Daily Links, May 17: "Controversies," "minorities," and "traditional marriages"

Liz Lefebvre | Print this pagePrint | Email this pageShare

The church, Georgetown, and Kathleen Sebelius are making many of the headlines today. The New York Times and CNN both examine the head-butting between some in the church and Georgetown's invitation to Sebelius to speak during commencement weekend (though not as the commencement speaker, and not coinciding with an honorary degree). John Gehring points out that people don't seem to be talking as much about how Georgetown invited two high-profile Catholics from each political party to speak within a few weeks of each other, after Paul Ryan recently came to campus for a talk.

In light of President Obama's declaration of support for same-sex marriage, Religion Dispatches takes a look back at "traditional marriage" over the years.
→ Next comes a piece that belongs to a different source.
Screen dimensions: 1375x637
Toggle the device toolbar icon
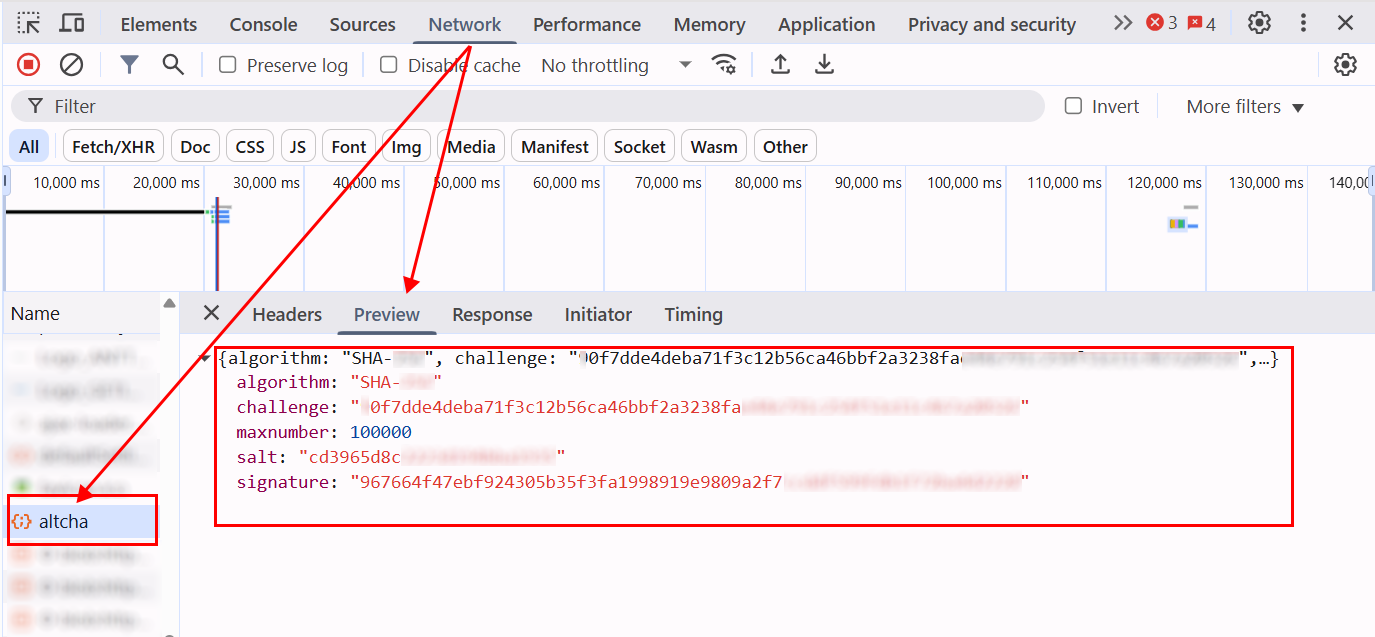[x=72, y=23]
More than half of the babies born in the U.S. last year were "minorities." Can you be called a minority if you are actually the majority? And, be prepared for President Obama's race to be made a factor in the least it looks like it will be if certain SuperPACs have their way. For some reason, this graph about federal spending strikes me as more relevant to the election. (And what of this bit of information that Mitt Romney hosted a big fundraising event at the home of an executive whose company produces a Plan B pill, among other products?)

Franciscan University in Steubenville, OH has dropped health care for students and headlines have cited the contracpetion mandate as a major factor as to why. Bryan Cones takes a closer look at the reasoning behind this decision.

Here in Chicago, Northwestern University held a blessing for bikers participating in a ride held in remembrance of cyclists who have lost their lives during the past year.

And to end on some downers: the House has changed some aspects of the Violence Against Women Act that will leave women less protected against violence. And, remember Iran? Our U.S. military strategy hasn't forgotten about them.